O facto de ser senhora da cozinha e do fogo supõe o seu domínio em todos os aspectos, inclusive a possibilidade de o negar ou de o sublimar. No que respeita à negação, o seu domínio poderia ser significado no apagamento do fogo, para logo o reacender. Esta possibilidade não foi, porém, explorada no conto. Mas a sublimação é sugerida: a caro- chinha comporta-se como se fosse senhora de um fogo superior que permite a produção de novos seres. Na história, com efeito, não está apenas em causa a preparação da comida que alimenta o corpo mas também o domínio da cozinha dos sentidos da vida.
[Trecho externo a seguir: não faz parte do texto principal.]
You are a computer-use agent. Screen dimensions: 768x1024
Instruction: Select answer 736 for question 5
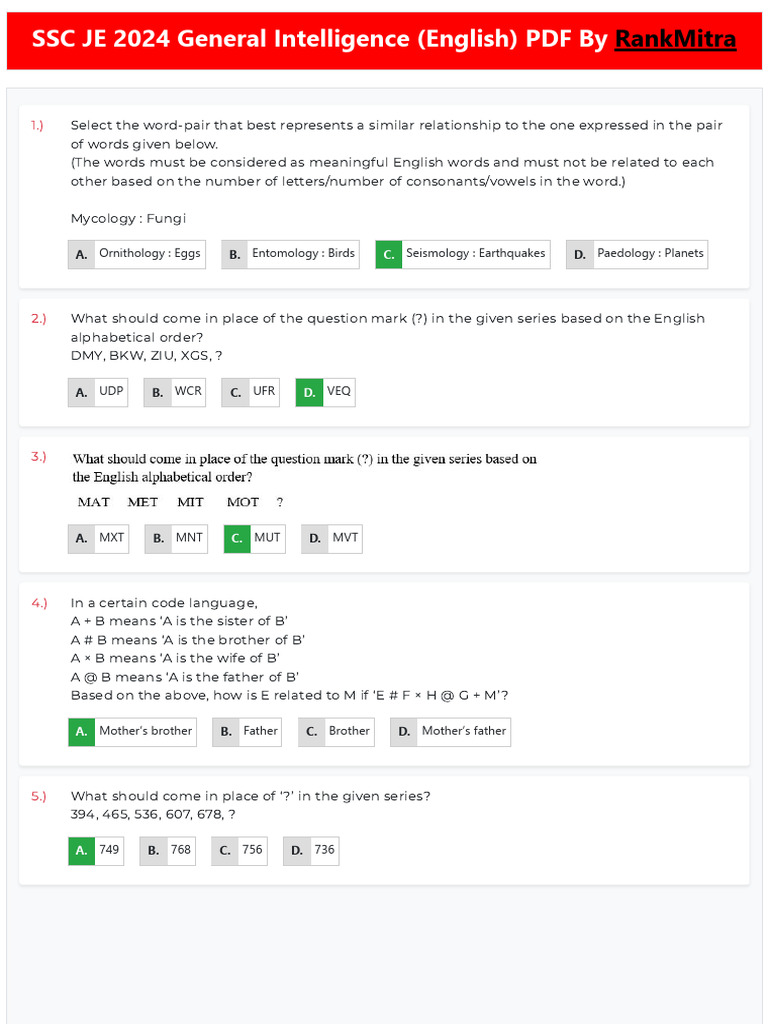[311, 850]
E também este saber a carochinha o tem, da mesma maneira que a rainha: ambas perseguem com denodo a comida simbólica dos sentidos, perfeitamente determinadas no propósito de procriar.

A conclusão lógica deste conjunto de conceitos é que a principal personagem feminina, desde o primeiro momento em que aparece na história, mostra ter ultrapassado a sua animalidade e que, mais do que o problema imediato da transformação do insecto em mulher, ou da sua hominização, o que parece central na história é o seu percurso para a domesticidade, ou seja, de uma situação determinada pela natureza para outra em que a cultura condiciona a acção. A transformação prévia da carochinha é, pois, uma imagem da própria transformação cultural do homem. Veremos, porém, que ela não está totalmente expressa nesta história, outras havendo que a completam.